■ What to do ■
Every entry should be transcribed word for word, so that nothing is missing.

Collected data entries:
== == ==
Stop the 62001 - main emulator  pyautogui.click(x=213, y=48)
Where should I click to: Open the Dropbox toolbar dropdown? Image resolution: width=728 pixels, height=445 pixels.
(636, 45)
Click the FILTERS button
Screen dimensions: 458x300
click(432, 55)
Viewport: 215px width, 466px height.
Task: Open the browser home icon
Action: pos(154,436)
== == ==
■ Solution for this problem ■
Stop the 62001 - main emulator  pyautogui.click(x=213, y=48)
Where should I click to: Open the Dropbox toolbar dropdown? Image resolution: width=728 pixels, height=445 pixels.
(636, 45)
Click the FILTERS button
Screen dimensions: 458x300
click(432, 55)
Viewport: 215px width, 466px height.
Task: Open the browser home icon
Action: pos(154,436)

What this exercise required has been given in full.